**WORK ITEM:**
Look through the data below for the line with "Go to previous page arrow", and transcribe it exactly together with each line after it up to and including the line with "The image size is (707, 398).". Give nothing else.

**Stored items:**

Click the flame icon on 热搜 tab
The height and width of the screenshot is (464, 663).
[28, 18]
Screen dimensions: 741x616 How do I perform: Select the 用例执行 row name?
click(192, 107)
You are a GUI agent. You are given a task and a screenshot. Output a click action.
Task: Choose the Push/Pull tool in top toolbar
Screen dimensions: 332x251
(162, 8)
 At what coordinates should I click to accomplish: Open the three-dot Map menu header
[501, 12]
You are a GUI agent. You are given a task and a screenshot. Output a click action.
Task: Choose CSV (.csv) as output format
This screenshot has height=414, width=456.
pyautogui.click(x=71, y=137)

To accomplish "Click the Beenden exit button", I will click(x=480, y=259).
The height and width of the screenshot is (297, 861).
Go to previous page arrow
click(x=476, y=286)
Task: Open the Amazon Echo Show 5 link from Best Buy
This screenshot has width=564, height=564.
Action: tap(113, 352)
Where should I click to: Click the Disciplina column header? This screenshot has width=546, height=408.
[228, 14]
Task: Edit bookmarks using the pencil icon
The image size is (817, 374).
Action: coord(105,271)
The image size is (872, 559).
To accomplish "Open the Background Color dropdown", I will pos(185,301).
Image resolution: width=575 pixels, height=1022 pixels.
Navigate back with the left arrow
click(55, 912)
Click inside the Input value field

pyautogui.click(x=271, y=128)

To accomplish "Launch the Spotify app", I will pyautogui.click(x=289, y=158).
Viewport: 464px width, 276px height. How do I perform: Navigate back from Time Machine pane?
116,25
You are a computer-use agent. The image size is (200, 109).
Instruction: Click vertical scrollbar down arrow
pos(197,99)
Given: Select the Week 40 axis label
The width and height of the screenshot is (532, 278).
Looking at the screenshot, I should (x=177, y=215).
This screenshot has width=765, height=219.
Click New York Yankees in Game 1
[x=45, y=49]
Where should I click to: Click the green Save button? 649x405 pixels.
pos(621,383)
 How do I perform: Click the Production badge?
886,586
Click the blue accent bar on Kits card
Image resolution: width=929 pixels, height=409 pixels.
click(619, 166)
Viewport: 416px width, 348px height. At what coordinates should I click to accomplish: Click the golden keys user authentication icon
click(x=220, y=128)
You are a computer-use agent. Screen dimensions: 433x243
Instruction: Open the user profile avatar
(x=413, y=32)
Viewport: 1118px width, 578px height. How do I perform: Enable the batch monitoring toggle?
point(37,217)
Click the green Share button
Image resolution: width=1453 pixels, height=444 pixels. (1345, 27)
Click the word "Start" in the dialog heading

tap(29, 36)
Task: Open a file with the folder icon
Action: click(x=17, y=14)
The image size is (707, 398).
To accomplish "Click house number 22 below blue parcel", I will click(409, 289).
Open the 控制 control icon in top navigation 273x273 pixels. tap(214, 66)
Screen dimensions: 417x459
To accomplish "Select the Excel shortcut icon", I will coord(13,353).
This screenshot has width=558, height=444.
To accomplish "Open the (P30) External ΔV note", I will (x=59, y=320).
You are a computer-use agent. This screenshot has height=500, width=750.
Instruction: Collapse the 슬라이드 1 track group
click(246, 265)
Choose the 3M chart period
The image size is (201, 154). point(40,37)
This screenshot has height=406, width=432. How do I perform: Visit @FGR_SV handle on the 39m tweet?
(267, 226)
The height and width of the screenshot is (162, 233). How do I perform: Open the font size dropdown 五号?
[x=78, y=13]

**WRITTEN RESPONSE:**
Go to previous page arrow
click(x=476, y=286)
Task: Open the Amazon Echo Show 5 link from Best Buy
This screenshot has width=564, height=564.
Action: tap(113, 352)
Where should I click to: Click the Disciplina column header? This screenshot has width=546, height=408.
[228, 14]
Task: Edit bookmarks using the pencil icon
The image size is (817, 374).
Action: coord(105,271)
The image size is (872, 559).
To accomplish "Open the Background Color dropdown", I will pos(185,301).
Image resolution: width=575 pixels, height=1022 pixels.
Navigate back with the left arrow
click(55, 912)
Click inside the Input value field

pyautogui.click(x=271, y=128)

To accomplish "Launch the Spotify app", I will pyautogui.click(x=289, y=158).
Viewport: 464px width, 276px height. How do I perform: Navigate back from Time Machine pane?
116,25
You are a computer-use agent. The image size is (200, 109).
Instruction: Click vertical scrollbar down arrow
pos(197,99)
Given: Select the Week 40 axis label
The width and height of the screenshot is (532, 278).
Looking at the screenshot, I should (x=177, y=215).
This screenshot has width=765, height=219.
Click New York Yankees in Game 1
[x=45, y=49]
Where should I click to: Click the green Save button? 649x405 pixels.
pos(621,383)
 How do I perform: Click the Production badge?
886,586
Click the blue accent bar on Kits card
Image resolution: width=929 pixels, height=409 pixels.
click(619, 166)
Viewport: 416px width, 348px height. At what coordinates should I click to accomplish: Click the golden keys user authentication icon
click(x=220, y=128)
You are a computer-use agent. Screen dimensions: 433x243
Instruction: Open the user profile avatar
(x=413, y=32)
Viewport: 1118px width, 578px height. How do I perform: Enable the batch monitoring toggle?
point(37,217)
Click the green Share button
Image resolution: width=1453 pixels, height=444 pixels. (1345, 27)
Click the word "Start" in the dialog heading

tap(29, 36)
Task: Open a file with the folder icon
Action: click(x=17, y=14)
The image size is (707, 398).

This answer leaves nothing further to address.